The approval process for vaccines may include special requests for the manufacturing process. The FDA may add steps to the manufacturing process of vaccines to ensure the manufacturer has set up their own internal checks. As part of the manufacturing process of vaccines, drug companies must test batches for purity, potency and safety. This essential step of the vaccines production process must be completed for every lot of vaccines made.

Additionally, the FDA may require samples for each lot tested during the vaccines manufacturing process.

How does the vaccines development process handle product labeling?

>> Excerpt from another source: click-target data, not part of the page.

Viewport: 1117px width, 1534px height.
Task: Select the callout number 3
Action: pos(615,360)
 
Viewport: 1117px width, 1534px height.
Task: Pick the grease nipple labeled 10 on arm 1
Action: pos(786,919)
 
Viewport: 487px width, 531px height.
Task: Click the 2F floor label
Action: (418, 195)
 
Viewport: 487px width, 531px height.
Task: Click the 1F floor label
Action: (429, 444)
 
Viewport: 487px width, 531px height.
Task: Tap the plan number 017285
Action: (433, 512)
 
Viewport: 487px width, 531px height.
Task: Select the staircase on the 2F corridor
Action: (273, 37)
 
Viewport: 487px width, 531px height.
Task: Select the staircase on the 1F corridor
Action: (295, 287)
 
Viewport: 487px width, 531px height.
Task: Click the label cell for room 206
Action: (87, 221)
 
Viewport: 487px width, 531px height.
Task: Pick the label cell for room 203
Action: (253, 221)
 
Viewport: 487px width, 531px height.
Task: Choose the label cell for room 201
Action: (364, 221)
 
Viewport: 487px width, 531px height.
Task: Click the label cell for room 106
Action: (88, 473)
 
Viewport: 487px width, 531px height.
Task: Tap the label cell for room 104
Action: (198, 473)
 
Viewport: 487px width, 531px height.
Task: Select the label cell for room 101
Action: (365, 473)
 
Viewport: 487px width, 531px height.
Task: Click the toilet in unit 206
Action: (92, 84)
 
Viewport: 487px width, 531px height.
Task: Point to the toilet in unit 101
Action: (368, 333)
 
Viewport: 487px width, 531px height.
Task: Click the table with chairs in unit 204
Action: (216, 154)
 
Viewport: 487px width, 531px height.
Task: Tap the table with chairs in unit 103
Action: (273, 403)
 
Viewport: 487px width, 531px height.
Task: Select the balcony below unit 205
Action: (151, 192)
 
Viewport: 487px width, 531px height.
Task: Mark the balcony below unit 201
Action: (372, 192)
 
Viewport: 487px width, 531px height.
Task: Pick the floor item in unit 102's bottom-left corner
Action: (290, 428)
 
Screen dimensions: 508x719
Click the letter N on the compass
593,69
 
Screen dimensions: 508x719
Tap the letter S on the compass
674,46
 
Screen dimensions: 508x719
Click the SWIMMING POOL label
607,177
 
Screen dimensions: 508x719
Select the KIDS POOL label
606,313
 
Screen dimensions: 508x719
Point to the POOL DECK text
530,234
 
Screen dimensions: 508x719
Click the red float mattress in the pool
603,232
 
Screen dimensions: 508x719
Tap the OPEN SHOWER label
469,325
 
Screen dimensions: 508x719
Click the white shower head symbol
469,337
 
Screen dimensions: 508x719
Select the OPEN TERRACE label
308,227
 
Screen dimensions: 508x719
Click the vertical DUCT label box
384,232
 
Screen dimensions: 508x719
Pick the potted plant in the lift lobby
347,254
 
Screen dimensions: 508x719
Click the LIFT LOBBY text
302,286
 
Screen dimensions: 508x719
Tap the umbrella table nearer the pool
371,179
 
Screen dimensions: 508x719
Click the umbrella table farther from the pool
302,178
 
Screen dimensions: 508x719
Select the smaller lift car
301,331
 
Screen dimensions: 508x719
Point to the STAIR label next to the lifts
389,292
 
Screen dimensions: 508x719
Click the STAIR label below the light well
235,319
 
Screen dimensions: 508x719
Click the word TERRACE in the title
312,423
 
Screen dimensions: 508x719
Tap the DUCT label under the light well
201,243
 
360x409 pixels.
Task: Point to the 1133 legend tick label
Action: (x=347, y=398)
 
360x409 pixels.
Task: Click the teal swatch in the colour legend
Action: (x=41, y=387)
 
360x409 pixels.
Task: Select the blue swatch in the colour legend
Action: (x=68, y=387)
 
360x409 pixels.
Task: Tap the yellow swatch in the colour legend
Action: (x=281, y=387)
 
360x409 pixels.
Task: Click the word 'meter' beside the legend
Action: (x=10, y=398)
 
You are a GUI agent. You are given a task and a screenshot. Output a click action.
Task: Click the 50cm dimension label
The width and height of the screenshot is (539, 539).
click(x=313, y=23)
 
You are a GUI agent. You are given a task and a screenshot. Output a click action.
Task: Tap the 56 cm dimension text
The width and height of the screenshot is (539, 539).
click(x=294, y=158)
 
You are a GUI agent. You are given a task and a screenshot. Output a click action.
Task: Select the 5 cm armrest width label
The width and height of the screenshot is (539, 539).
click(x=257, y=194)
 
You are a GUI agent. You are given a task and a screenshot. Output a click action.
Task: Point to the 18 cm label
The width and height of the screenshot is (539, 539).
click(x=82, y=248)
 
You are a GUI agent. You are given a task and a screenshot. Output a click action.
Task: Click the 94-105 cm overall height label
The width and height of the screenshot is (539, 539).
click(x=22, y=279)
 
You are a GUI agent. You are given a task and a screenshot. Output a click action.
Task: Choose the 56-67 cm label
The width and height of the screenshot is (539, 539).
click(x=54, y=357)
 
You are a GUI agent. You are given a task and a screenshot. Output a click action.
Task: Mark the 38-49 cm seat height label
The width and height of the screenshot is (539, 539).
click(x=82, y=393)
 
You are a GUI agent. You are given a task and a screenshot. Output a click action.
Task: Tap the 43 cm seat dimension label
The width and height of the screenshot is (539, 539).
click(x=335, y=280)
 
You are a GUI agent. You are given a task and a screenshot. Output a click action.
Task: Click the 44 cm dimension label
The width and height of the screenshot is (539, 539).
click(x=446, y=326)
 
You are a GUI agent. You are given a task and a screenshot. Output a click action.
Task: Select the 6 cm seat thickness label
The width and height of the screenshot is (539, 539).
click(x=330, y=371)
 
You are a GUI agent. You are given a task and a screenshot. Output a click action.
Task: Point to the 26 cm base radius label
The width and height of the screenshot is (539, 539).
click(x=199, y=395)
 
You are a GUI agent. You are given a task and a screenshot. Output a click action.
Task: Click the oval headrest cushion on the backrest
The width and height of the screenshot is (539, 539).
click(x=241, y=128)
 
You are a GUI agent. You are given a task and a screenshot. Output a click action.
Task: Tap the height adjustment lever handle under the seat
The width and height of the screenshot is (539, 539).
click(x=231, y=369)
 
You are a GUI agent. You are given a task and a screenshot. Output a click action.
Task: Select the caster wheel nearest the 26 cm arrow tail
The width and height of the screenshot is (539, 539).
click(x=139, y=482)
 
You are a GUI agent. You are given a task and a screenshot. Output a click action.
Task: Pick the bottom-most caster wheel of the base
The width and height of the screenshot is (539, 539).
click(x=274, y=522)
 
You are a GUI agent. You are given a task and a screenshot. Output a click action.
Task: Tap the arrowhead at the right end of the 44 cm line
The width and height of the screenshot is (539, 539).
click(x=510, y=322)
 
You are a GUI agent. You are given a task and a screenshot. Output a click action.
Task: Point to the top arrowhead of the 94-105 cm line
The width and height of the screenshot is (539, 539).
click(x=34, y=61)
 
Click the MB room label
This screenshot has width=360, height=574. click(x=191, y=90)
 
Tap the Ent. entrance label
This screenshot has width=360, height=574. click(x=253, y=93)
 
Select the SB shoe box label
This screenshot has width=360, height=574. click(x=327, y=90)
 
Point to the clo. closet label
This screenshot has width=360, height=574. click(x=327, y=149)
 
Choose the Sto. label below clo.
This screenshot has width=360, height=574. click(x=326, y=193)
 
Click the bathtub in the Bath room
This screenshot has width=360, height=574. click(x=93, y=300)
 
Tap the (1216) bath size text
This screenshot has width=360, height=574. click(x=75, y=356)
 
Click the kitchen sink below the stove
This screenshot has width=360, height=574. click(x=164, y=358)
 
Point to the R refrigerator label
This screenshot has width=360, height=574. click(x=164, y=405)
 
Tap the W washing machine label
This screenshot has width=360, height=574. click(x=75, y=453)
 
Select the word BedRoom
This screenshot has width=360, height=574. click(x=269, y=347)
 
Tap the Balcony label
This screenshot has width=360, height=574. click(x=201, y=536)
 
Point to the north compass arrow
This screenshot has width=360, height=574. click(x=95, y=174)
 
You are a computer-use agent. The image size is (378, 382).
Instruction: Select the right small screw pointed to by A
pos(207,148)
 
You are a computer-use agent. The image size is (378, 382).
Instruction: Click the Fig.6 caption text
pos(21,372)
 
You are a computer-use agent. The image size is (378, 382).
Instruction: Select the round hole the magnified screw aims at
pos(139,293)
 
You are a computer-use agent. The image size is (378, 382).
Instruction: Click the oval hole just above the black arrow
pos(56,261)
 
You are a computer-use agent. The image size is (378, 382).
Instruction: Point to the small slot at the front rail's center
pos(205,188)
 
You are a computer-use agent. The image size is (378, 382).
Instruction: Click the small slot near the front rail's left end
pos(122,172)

The vaccines manufacturing process includes labeling the vaccines according to FDA regulations. In order to receive full FDA approval, vaccine manufacturers have to provide appropriate product labeling. This allows health care providers to interpret the use and effectivity of the vaccine. It may also include instructions on how to administer the vaccine.

Product labeling for vaccines and other drugs include the risk and benefits of receiving the vaccine. The vaccine process is designed to communicate the information that parents need to make informed decisions about their children’s health.

The APLB handles the advertising and labeling side of the vaccine approval process. This involves both regulating and evaluating how manufacturers advertise and label the vaccines.

CBER products require specific advertising parameters and contents on the labels. This ensures that the public remains well-informed regarding the risk that may be associated with using the product. The APLB ensures the truthfulness and scientific basis of claims made in advertising and instructions and information provided on the labels. It also ensures that the vaccine manufacturer follows relevant federal laws.

The APLB evaluates proprietary names to ensure that they do not imply or misrepresents the function of approved drugs. They also look for medication errors that can affect the proper administration of the vaccine.

What about a vaccine for COVID-19?

Scientists are trying to streamline the process for developing a COVID-19 vaccine. The process needs to go quickly in order to prevent more deaths on the national scale and to put a halt to the pandemic that has already claimed hundreds of thousands of lives.

In order to make things move faster, several stages are happening at the same time. This requires a huge influx of capital with no guarantee that the investment will pay off. Typically, scientists have to ask for funding and show that their results warrant further testing and development. Much of this is being streamlined in order to get as many ideas on the table as possible.

When it comes to defeating the novel coronavirus, all bets are on the table. It’s as if the FDA has opened up the racetrack and is betting on all the horses to ensure that any winners pay off.

For researchers, this means preparing for clinical trials at the same time production facilities are ramping up in readiness for large scale phases as well as future deployment of the vaccine should it improve effective.